|Debretsion, A - TUSKEGEE UNIVERSITY|
|Habtemariam, T - TUSKEGEE UNIVERSITY|
|Wilson, S - TUSKEGEE UNIVERSITY|
|Yehualashet, T - TUSKEGEE UNIVERSITY|
Submitted to: Journal of Food Safety
Publication Type: Peer Reviewed Journal
Publication Acceptance Date: July 18, 2008
Publication Date: November 20, 2009
Citation: Debretsion, A., Habtemariam, T., Wilson, S., Wesley, I.V., Yehualashet, T. 2009. Comparative Assessment of Standard Culture and Real-Time PCR to Detect Campylobacter jejuni in Retail Chicken Samples. Journal of Food Safety. 29(4):588-600. Interpretive Summary: Campylobacter is the major cause of bacterial gastroenteritis with consumption of contaminated poultry recognized as a major risk factor. We screened retail poultry carcasses for Campylobacter using a newly developed real-time PCR (rtPCR) assay and compared it to routine bacteriology. The sensitivity of the rt PCR when compared to conventional culture as the reference standard (100% sensitivity) was 81%. However, the rtPCR assay with a detection limit of 1 CFU/ml can be completed in less than three hours from sampling to final detection of C. jejuni whereas conventional culture methods require three to five days. Application of a rapid and sensitive rtPCR for detection and enumeration of C. jejuni is important for the maintenance of a safe poultry supply.

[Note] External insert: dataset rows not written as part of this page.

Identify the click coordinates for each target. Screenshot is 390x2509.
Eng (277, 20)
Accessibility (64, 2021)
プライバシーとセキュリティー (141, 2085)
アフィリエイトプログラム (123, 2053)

Technical Abstract: Contamination of poultry by Campylobacter is a significant source of human diarrheal illness. Conventional bacteriological methods to detect and speciate Campylobacter jejuni (C. jejuni) from chicken samples are labor-intensive and time-consuming. The purpose of this study was to compare standard culture-based methods and real-time PCR (rtPCR) for detection of C. jejuni from retail chicken samples. Culture methods (modified Campy-Cefex Agar, Charcoal cefoperazone deoxycholate agar and Brucella broth) were compared with real-time PCR (rtPCR without enrichment) for detection of C. jejuni in naturally contaminated chicken samples. Retail purchased chicken samples (n=43) were collected from four supermarkets. C. jejuni was detected by Direct Plating to Selective Agar (5/43, 11.6% DPSA), rtPCR (15/43, 34.9%), and Bolton’s enrichment (8/43, 41.9%, BE). Fifteen chicken samples were concordant by rtPCR and BE whereas three samples were positive only by BE. The sensitivity of the real-time PCR and DPSA, when compared to BE as the reference standard (100% sensitivity) were 81% and 29%, respectively. However, the rtPCR assay with a detection limit of 1 CFU/ml can be completed in less than three hours from sampling to final detection of C. jejuni. In contrast, conventional culture methods (BE and DSPA) require three to five days to speciate C. jejuni. Application of a rapid and sensitive rtPCR for detection and enumeration of C. jejuni is important for the maintenance of a safe poultry supply.